Rekomendowane odpowiedzi

Trzeba nie wpadać teraz w panikę tylko zrobić mocny w tym tygodniu step up

 

Teraz lecą dwa mecze z Clippers kluczowe dla po

 

Ze spurs est 1:3

Z kings mecz ostatni trzeba wygrać

Z clippers oba

 

After the Clippers victory over the Kings on Friday night, they’ll play the Lakers on Monday and again on April 5th. The Clippers won the season series with the Kings, but are 1-1 against the Lakers, so those 2 games could be even more important. The Kings and Lakers will meet again as well, on March 24th, and the Kings will need a win to avoid losing that tiebreaker, too.

Ignazz ale tu już nie ma o czym gadać. Ciężki terminarz, 19 meczów zostało i 4,5 meczu starty.

 

Patrząc na LeBrona to wypada chyba jednak trochę go bronić:

 

Why?

 

- LBJ miał kontuzję. Po 17 meczach niegrania niektórzy wracają w tragicznej formie a tutaj się wymaga, że będzie rypał po obu stronach parkietu. Otóż to też człowiek i to do tego ze swoim przebiegiem

 

- sytuacja transferowa: Magicowi się wydawało, że skoro to są wielcy Lakers, że skoro on jest HOFem, mistrzem NBA to takie NOP przyjdzie na kolanach z Davisem mówiąc: proszę bardzo, oto on, czym chata bogata. A tu zonk. Urok nie działa i koleś sobie granat do szatni wrzucił. Jasne. Wszyscy wiedzą, że to LeBron z Klutch to wykombinowali ale skoro wielki Magic miał plan to wystarczyło się go trzymać i być bardziej dyskretnym.
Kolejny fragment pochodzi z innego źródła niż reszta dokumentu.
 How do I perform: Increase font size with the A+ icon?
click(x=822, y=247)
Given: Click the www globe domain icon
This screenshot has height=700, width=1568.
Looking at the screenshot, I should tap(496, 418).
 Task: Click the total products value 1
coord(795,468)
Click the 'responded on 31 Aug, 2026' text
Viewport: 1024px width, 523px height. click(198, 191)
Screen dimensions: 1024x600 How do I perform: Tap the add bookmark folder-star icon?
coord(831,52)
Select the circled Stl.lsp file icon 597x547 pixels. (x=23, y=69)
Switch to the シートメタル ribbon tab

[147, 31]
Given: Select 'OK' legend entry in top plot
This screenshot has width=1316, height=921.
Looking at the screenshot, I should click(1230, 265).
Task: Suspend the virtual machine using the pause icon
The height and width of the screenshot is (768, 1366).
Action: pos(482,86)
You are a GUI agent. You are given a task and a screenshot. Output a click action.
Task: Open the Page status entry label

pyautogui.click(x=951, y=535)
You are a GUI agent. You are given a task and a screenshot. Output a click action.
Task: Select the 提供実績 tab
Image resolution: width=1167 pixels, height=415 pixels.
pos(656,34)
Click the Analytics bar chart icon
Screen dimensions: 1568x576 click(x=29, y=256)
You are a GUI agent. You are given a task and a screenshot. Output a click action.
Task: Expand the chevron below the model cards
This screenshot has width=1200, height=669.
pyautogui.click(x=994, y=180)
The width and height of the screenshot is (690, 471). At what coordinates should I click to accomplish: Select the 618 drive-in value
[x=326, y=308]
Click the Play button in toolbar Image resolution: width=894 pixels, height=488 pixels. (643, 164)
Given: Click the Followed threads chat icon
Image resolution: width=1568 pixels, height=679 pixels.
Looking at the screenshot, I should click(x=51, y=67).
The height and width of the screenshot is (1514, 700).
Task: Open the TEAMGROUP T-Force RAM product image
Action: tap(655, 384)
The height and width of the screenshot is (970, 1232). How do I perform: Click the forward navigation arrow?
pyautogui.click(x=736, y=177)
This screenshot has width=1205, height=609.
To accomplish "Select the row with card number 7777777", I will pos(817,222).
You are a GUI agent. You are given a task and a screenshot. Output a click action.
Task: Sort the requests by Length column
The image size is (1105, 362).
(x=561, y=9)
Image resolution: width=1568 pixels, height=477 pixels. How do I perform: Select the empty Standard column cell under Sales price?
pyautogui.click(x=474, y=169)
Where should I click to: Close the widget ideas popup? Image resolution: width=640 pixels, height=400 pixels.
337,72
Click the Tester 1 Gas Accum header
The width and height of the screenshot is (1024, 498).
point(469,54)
A jak już chciał modyfikować swój plan to wypadało by mieć plan B w troszkę innej postaci niż Muscala

 

- wsparcie LeBrona - to i tak do kontuzji LeBrona działało lepiej niż powinno. Natomiast z kim on ma grać? Tam na ten moment jest tylko Ingram i tyle. January pewnie w swoim rantcie to opisze, kogo można było ściągnąć

 

- dziwne zjazdy formy. Pamiętamy jakim graczem przed przyjściem do Lakers był KCP. Pamiętamy co wyrabiał PO Rondo. Chandler. Wszyscy którzy przyszli zjechali tragicznie. Taki KCP miał się bujać w okolicy 16M/sezon. Kto mu teraz da 8? Chandlera w tej lidze już nie ma. Rondo nie jest starym graczem a jednak oczy krwawią. A i jeszcze McGee. Masakra.

 

Jeziorowski wirus

 

- wszystkie pozostałe rzeczy zostały już rozebrane na części pierwsze. Odpuszczenie Lopeza, Randla, skompletowanie meme team, brak graczy rzucających za trzy i wiele wiele więcej.

 

Wydawało się przed sezonem że największym problemem Lakers będzie ojciec Balla i rzut Lonzo. Teraz chyba nie ma kibica który by nie chciał aby to były main two problems.

 

Nie jest mi żal Lakers. Och co to, to nie. Ba. Ciesze się niezmiernie. Z uśmiechem wchodzę do tego tematu. Inaczej się niczego nie nauczą. To jest właśnie to przez co się nienawidzi Lakersów. Takie piepszone poczucie wyższości. Taka megalomania. Jak współczesne madki. Im się należy i c***. Davis im się należy. No to przyszło zdziwko wyjątkowo szybko. A tu jeszcze starzejący się LeBron na maksie przez 3 lata.

 

Żal mi Was. Kibiców. Żal mi poniekąd trochę LeBrona, że moze i to nagabywanie kumpli jest słabe ale to co Magic ze swoją świtą odwalił w tym roku to mega skaza na wizerunku króla. Kto z topowych FA widząc to, zechce tutaj przyjść?

 

Pewnie jeszcze jest cień nadzieji. Oczywiście nie na PO ale na wakacje. Że może uda się to jakoś połatać i zapewnić miłą końcówkę kariery LeBronowi. Ale póki co to wygląda jak byście zataczali kółko i wracali do sytuacji sprzed 5 lat...

Odnośnik do komentarza
Udostępnij na innych stronach

LBS, Kuźma, jeśli się ustabilizuje, to będzie fajnym graczem w ofensywie i powiedzmy, że przy odpowiedniej pracy ma szansę być neutralnym w obronie (pod warunkiem, że będzie krył jakieś obwodowe 4, a nie tak jak dzisiaj na początku Aytona, który rzucał nad nim).

 

Na dzisiaj wciąż jest jednak cholernie nieregularny, a dodatkowo po ASG zjechał z formą.

 

Zyczeniowo latem powinni dorzucić drugą gwiazdę na obwód i utrzymać młodych.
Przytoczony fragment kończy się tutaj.